Open J-Gate
March 1, 2006
Found on Peter Scott’s Library Blog, Open J-Gate is "an electronic gateway to global journal literature in open access domain." It indexes over 3,000 open access journals and links to full text on publishers’ websites. Looking at the content, it looks like this list would be more useful for academic libraries than the rest of us, but perhaps it’s worth a link on your research tools page.

March 16th, 2006 at 6:23 pm
OPEN J-GATE
Your inference — “Looking at the content, it looks like this list would be more useful for academic libraries than the rest of us, but perhaps it’s worth a link on your research tools page” is NOT TRUE.
Submit a quiery like — VOIP or VOICE OVER INTERNET, and see the results. Try DIGITAL SIGNAL PROCESSING.

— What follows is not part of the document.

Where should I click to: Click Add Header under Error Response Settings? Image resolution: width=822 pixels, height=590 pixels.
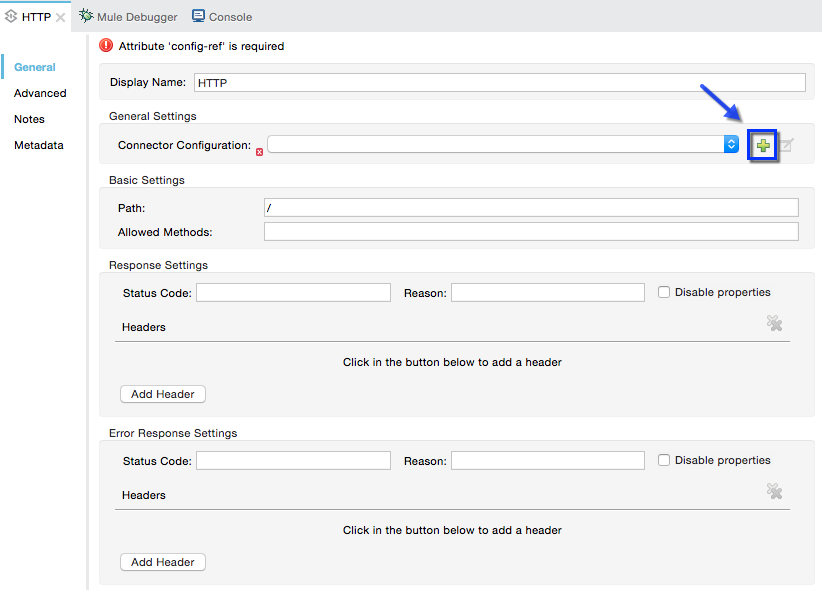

Open J-Gate indexes significant number of industry and trade-press journals in the open access domain.
Appreciate your feedback.
Thanks
Sathya
March 16th, 2006 at 9:27 pm
The reason I believe it is more useful for academic libraries than for other libraries–school, public, special–is that the types of reference and research questions we get are not best answered with this type of resource. Open Access journals are very useful for university students or high level researchers doing reseasrch for projects or assignments. However, for the typical public or school library users, the type of information included in most journals, open access or not, is not usually appropriate or useful for the types of questions they ask. I ran searches for 10 recent reference queries I received at our public library, and none of them had any useful information found in J-Gate. It’s not to say it’s not useful or a good resource–it is. If I didn’t think it was, I wouldn’t have posted about it on my blog. It’s just not something that would be useful to me at my type of library for the types of questions I receive.